The 20th Century Fox spotlight sequence.

The “Universal” letters orbiting the globe as the camera pulls back smoothly.

Cinderella’s castle (or a clever yet relevant replacement, such as in the new live-action Beauty & the Beast) before every Disney movie.

Pixar’s jumping desk lamp and ball.

The list goes on, and in this video dominated age where YouTube is now the #2 search engine in the world, animated logo intros and outros are no longer limited to big movie production studios (see BuzzFeed and basically every booming online media publisher out there).

The software required to make 2D and 3D animated logos has become much more mainstream in the past few decades. In fact, if you don’t already have a 3D-animated logo intro for your company, there’s never been a better time to get one.

A) You need one, and B) you don’t have to spend a million bucks to get one.

Depending on your budget, technical expertise, and unique logo animation requirements, here are three ways to get an animated logo for your videos. Full disclosure—We’re a little biased towards #3 because custom 3D logo animation is just one of the many things we do well.

1. Do it Yourself With Free Online Logo Animation Software

There are several online tools and mobile apps that help you make quick animations. Here are several that offer online interfaces and editing experiences (some free and some paid) aimed at providing the novice animator a do-it-yourself approach.
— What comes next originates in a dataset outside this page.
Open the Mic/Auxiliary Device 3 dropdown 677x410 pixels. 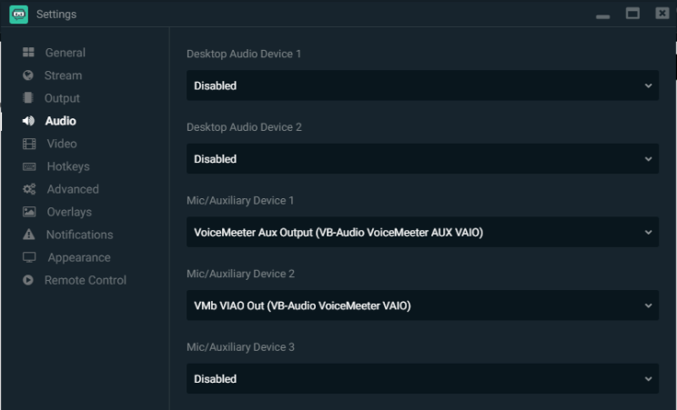[x=422, y=378]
Animaker Animated Logo Maker

Official site: https://www.animaker.com/logo-animation

Not only is Animaker helpful in creating animated logo intros and outros, but it can also be used to create animated marketing videos of many different purposes.
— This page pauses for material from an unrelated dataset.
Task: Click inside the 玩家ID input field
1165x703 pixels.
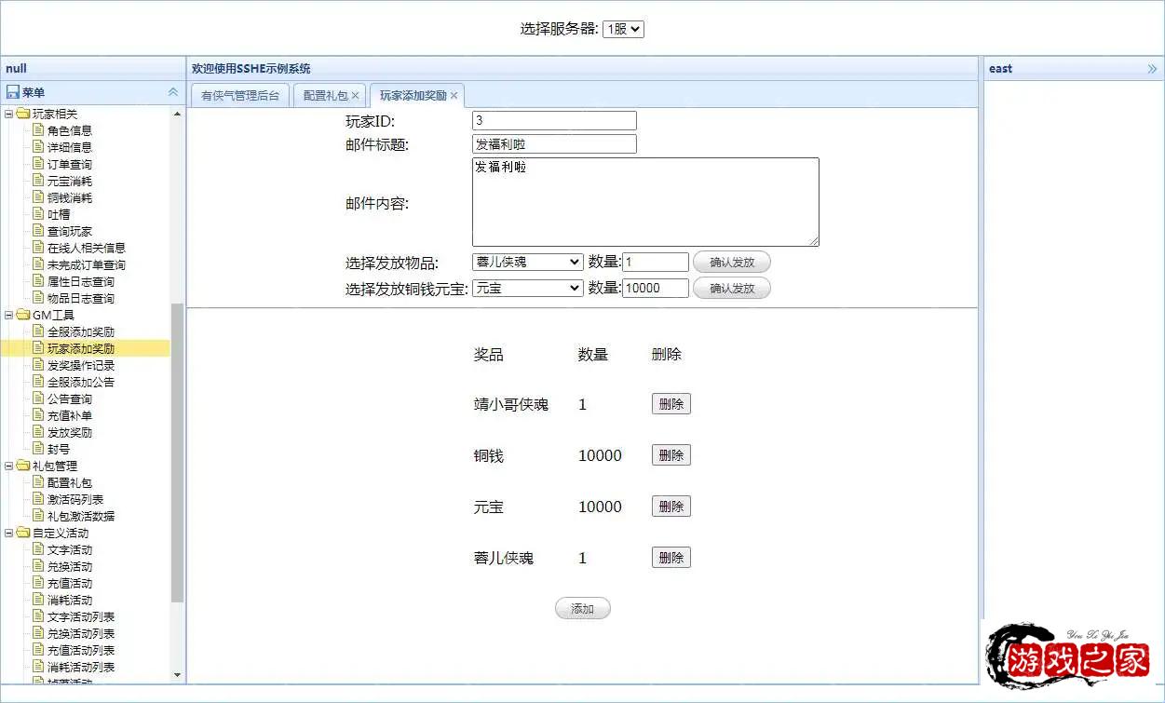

Official site: https://biteable.com/animated/logo/

Biteable is another great option to animate your logo quickly and for free. It’s not just for creating animated logos either—you can make entire marketing videos with their platform.


Official site: https://www.renderforest.com/logo-animations.html

Like other tools on this page, Renderforest isn’t built specifically for logo animation, but it is marketed as a free logo animation tool for people who want to quickly animate a logo intro or outro.

2. Do It Yourself With Professional Motion Graphic Templates

Free online logo animation software may sound nice, but that look and feel isn’t always suitable for all brands. If you’re creative and technically inclined, there are several more professional options for creating both 2D and 3D logo animations while still sticking to a budget—mainly pre-built template projects for professional motion graphics software.

You’ll need some skills and expertise in order to customize these template files to work with your logo, brand colors, etc, but using a template will save you a lot of time while still allowing you to achieve a professional look that’s somewhere in between the than a novice cookie-cutter approach and a completely custom approach.

Envato Market

Official site: https://videohive.net/search/logo%20animation

Envato Market, or specifically its Video Hive sub-brand, is a great place to purchase templates for animated logos for use in professional tools software such as Adobe After Effects, Cinema 4D, and other specialized software. Envato is one of the best platforms for finding stock motion graphic project files and is constantly being updated with fresh new content from creative professionals all of the world.


Official site: https://www.pond5.com/collections/2042680-after-effects-logos

Pond5 is another great site for stock resources, including After Effects templates. Again, this isn’t the ideal solution for the novice creative, but if you’re able and willing to sift through tutorials and put your After Effects knowledge to use, they have a great constantly-updated selection of motion graphic templates perfect for creating animated logo stingers.


Official site: https://www.videoblocks.com/videos/templates/logo+reveal

Videoblocks is a sub-brand of Storyblocks, another company specializing in stock everything. From sounds and music to images and video, Storyblocks has you covered from A-Z. They also feature a diverse selection of motion graphics templates for After Effects just waiting to be customized with your brand and logo.

3. Hire Professional Logo Animators for a Custom Experience

If you don’t want the cheaper do-it-yourself approach of the online tools we listed above and you’re not really cut out for customizing existing templates or building complicated motion graphics from scratch, you can always pay to have a high-quality professional logo animation produced for your brand.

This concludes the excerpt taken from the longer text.